↓

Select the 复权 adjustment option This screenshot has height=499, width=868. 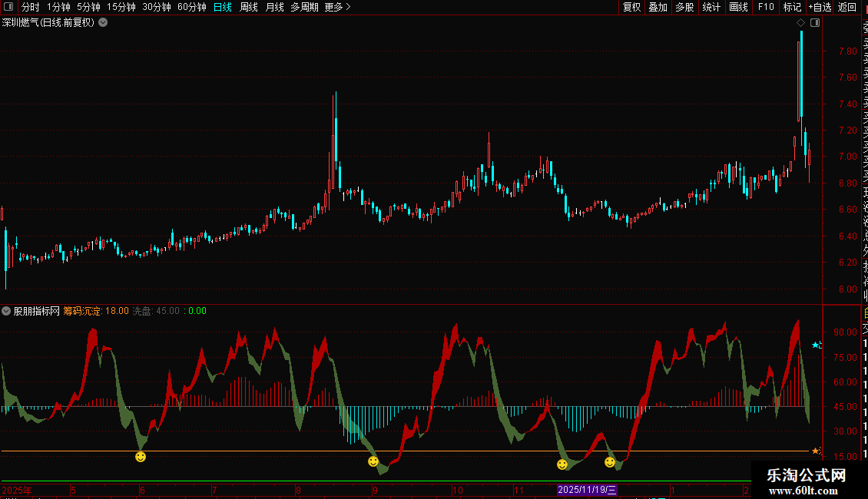[631, 7]
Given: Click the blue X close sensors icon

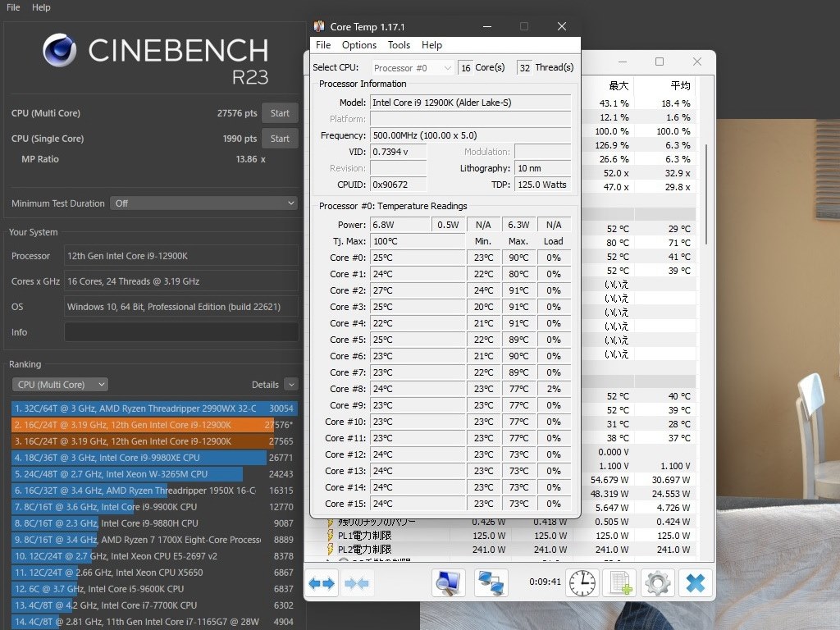Looking at the screenshot, I should coord(695,583).
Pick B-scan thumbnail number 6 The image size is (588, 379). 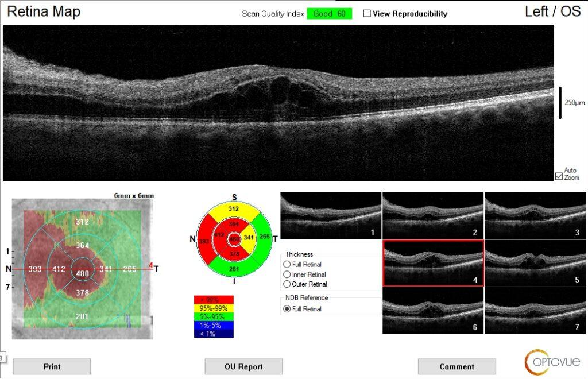click(432, 310)
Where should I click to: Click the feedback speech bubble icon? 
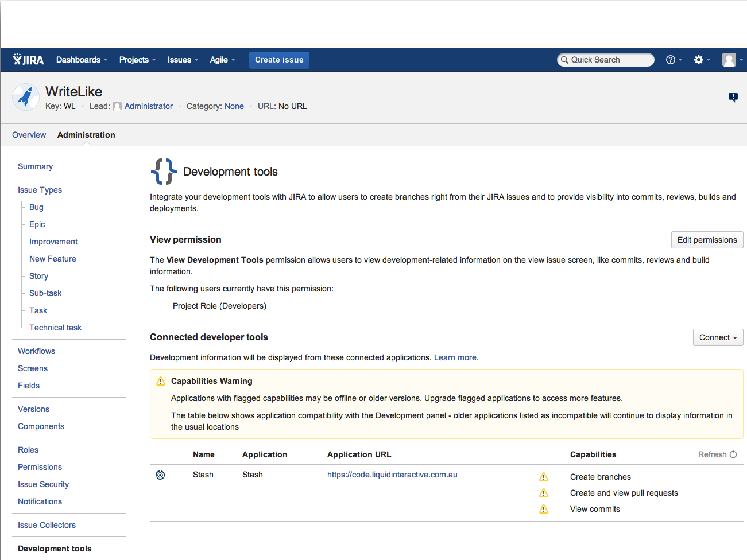coord(733,97)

↑

#### Task instructions
Leave out the pictures, and retype exactly the lines from the one containing "Where should I" through the last line of the data above, no more and no less.

#### Output for this exercise
Where should I click to: Click the feedback speech bubble icon? 
coord(733,97)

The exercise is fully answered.